Results will reveal the impact of mindful prescription review and intervention as older patients leave acute care to go to a skilled nursing facility (SNF) or an inpatient rehabilitation facility (IPR). Approximately 40 percent of patients transferred from acute care in the hospital to SNFs never go home, and over 20 percent return to the hospital within the next 30 days. As many as 83 percent of these older patients are prescribed 10 or more medications.
Ed Vasilevskis, M.D., who serves as section chief of hospital medicine at Vanderbilt, and Sandra Simmons, Ph.D., director of Vanderbilt Center for Quality Aging, are leading the National Institute of Aging-sponsored Shed-MEDS study.
”Once a patient’s acute care crisis has passed, there is a systemic tendency to lose sight of many of the underlying conditions that may affect recovery and ongoing quality of life.”
”Once a patient’s acute care crisis has passed, there is a systemic tendency to lose sight of many of the underlying conditions that may affect recovery and ongoing quality of life,” Vasilevskis said. “Adding on prescription drugs is a primary case in point. With multiple physicians and facilities in play, sometimes there is no one manning the helm.”
Shed-MEDS is a randomized, controlled trial aiming to enrolling 1,300 patients. Adjusting for expected mortality, the trial will compare outcomes between deprescribed and control cohorts.
All subjects are polypharmacy patients over age 50 discharged from Vanderbilt’s adult hospital to an SNF or IPR. A clinical pharmacist or geriatric NP is assigned to review medications prior to discharge. Using deprescribing rationales such as “no indication for the medication,” “indication not clear,” “multiple drugs for the same indication” or “potential drug-disease interaction,” the pharmacist or NP makes recommendations to the patient and consults with the patient’s providers to make agreed-upon adjustments. They follow up via phone at seven days after transfer to the SNF or IPR, again at 60 days, and with a home visit at 90 days.
The primary endpoint is change in total number of medications. The secondary endpoint is the impact of medication reductions on adherence, geriatric syndromes and functional health status.
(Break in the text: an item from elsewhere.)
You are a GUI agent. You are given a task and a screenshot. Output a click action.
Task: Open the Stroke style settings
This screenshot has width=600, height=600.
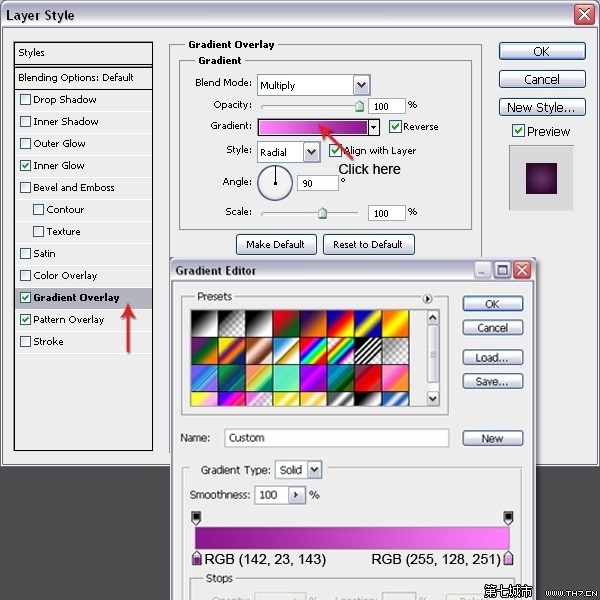[48, 342]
“Our goal is to identify opportunities to stop or lower the dose or frequency of drugs where clinical evidence and patient preferences support this,” Vasilevskis said.
Toward a Lower Error Rate
Polypharmacy increased from 8.2 percent to 15 percent between 1999 and 2012. Among the 45 percent of older hospitalized patients discharged to SNFs with polypharmacy, more than 90 percent take at least one inappropriate medication.
Medication errors commonly occur because patients remain on a drug that was appropriate during their hospital stay or continue on a pre-hospitalization drug that has been replaced by another. Reviewing a patient’s medication list at acute care intake can be fraught with complications and is often a secondary priority. In the handoff to an SNF or IRF, other opportunities for global review may fall under the radar.
“Passing the Rx baton with careful attention toward ensuring the ‘right’ list is compiled is an inherent goal of the Shed-MEDS research,” Vasilevskis says. “By developing systematic means of assuring this, we can help patients and contribute to more cost-effective use of healthcare resources.”